Waterfront developer has two years to start project

The city of Thunder Bay will get its land back — along with a payment of two dollars — if the private developer at Prince Arthur's Landing walks away from the hotel and condo project.

Agreement between Thunder Bay and Laureate Developments says developer has three years to build hotel, or land goes back to city

A possible design for a new waterfront hotel in Thunder Bay. Laureate Developments has two years to start the foundation of the hotel. (CBC)

The city of Thunder Bay will get its land back — along with a payment of two dollars — if the private developer at Prince Arthur's Landing walks away from the hotel and condo project.

According to a copy of the agreement obtained by CBC News, Laureate Developments has two years, as of April 2012, to start work on the foundation for a hotel. That foundation must cost more than $1 million.

The developer then has three years to complete the hotel. If it doesn't, the land goes back to the city, along with all the work that's been done.

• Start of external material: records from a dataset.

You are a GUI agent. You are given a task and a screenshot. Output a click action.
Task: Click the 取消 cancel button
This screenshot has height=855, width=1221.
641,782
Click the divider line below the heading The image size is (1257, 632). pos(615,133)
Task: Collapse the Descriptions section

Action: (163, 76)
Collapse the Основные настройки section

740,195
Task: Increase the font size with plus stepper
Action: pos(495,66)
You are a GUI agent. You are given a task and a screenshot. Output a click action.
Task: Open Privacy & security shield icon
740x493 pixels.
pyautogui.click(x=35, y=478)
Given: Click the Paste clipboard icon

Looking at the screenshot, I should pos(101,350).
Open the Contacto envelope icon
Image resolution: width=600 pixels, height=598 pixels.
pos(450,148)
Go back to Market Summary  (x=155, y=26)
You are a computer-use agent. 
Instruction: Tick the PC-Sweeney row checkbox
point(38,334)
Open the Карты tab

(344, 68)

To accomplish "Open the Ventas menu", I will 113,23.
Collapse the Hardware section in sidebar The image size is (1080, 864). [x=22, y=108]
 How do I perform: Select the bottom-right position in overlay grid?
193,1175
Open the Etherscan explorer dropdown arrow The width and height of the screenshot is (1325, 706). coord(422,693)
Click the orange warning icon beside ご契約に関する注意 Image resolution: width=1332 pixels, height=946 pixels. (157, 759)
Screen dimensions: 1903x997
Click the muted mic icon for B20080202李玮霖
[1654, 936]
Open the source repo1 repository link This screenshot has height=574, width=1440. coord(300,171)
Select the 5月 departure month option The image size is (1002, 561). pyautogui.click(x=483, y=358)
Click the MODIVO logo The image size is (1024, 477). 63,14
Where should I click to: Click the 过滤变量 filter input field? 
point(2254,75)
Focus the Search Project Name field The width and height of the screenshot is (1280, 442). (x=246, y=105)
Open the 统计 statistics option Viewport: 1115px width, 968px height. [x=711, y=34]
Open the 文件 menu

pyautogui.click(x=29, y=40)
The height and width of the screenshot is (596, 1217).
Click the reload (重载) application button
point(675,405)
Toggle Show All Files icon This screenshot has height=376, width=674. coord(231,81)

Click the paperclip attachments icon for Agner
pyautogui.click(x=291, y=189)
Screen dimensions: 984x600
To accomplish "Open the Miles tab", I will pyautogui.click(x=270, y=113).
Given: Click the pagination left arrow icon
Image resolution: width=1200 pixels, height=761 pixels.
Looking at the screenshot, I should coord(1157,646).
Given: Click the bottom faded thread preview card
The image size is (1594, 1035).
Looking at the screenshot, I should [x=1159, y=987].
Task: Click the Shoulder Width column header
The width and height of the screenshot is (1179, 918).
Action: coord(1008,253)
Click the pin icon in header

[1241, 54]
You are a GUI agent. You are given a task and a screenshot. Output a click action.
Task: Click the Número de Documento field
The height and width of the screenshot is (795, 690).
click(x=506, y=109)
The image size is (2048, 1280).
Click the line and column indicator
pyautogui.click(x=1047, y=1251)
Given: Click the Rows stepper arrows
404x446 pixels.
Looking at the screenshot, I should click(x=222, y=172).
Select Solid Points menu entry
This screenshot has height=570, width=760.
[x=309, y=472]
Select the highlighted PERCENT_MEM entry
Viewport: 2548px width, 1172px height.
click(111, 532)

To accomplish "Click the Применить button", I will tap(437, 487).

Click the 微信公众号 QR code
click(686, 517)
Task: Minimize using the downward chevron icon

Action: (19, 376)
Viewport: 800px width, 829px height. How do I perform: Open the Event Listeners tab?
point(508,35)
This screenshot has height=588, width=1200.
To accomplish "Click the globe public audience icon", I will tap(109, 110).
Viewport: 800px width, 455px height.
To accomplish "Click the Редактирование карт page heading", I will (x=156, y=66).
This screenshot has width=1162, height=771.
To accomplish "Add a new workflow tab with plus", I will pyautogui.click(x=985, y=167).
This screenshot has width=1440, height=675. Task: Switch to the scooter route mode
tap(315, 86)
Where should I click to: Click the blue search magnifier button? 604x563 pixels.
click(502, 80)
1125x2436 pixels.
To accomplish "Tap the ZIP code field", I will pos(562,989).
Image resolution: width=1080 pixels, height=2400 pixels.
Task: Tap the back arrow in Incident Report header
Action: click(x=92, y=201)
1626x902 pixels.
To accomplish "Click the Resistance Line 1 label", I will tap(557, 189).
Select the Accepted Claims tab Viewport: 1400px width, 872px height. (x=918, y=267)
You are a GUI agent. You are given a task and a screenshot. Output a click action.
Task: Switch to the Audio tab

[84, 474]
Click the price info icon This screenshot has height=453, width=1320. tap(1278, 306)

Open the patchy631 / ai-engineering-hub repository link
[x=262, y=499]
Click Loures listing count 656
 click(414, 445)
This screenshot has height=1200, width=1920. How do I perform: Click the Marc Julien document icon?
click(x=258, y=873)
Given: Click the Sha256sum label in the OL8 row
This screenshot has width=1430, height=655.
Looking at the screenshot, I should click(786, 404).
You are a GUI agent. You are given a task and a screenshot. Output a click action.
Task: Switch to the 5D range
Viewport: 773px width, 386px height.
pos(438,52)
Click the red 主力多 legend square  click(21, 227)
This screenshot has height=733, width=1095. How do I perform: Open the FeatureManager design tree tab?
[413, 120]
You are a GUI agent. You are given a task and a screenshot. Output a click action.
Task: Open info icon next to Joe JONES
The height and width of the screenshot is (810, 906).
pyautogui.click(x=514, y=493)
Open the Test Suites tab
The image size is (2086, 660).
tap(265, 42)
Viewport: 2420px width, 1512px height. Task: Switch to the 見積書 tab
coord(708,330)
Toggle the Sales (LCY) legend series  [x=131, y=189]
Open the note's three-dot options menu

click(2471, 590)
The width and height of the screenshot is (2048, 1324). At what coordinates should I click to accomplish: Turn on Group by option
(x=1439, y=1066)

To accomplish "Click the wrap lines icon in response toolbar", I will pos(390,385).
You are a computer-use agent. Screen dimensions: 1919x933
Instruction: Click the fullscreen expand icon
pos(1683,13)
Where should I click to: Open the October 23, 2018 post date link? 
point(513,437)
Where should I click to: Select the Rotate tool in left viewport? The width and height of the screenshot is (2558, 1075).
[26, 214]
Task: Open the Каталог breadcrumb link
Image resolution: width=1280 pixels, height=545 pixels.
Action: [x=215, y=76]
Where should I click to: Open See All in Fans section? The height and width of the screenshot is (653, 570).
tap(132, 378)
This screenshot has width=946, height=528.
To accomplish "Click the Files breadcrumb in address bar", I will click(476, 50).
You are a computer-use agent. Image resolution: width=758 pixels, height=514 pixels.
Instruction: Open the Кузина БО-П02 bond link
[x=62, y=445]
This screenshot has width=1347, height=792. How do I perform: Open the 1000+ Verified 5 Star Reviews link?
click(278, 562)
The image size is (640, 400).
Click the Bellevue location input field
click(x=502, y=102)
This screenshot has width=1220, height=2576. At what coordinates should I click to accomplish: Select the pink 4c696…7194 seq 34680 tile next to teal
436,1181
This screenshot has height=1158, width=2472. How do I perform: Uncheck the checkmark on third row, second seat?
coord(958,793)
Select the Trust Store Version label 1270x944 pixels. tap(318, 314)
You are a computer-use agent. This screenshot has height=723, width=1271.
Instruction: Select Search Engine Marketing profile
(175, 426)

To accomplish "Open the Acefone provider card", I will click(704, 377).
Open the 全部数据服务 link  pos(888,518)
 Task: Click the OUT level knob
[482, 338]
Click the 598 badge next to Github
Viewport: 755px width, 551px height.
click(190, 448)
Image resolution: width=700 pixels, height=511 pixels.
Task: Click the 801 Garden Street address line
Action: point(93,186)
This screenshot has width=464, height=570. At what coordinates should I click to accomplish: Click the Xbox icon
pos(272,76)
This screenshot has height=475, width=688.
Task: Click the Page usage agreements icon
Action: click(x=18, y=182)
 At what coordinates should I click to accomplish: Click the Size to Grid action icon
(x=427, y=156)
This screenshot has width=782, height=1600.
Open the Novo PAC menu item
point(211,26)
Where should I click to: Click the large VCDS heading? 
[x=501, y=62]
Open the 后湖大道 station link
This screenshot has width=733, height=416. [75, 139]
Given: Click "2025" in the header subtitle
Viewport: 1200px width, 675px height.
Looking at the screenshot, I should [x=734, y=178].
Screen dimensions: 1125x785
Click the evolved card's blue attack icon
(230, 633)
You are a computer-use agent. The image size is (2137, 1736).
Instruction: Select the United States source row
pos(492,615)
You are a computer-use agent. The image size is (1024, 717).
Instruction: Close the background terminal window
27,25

Another part of the deal gives the developer the first right of refusal to purchase or lease any commercial land the city might make available at the waterfront for the next 10 years.

The city also has its own commitments. It is required to grade and prepare the land before the transfer to Laureate, complete landscaping, build roads and the new marina.

Some timelines laid out in the deal are fuzzier than others. The original target for opening a condominium sales office was November of last year, but that actually happened about eight months later.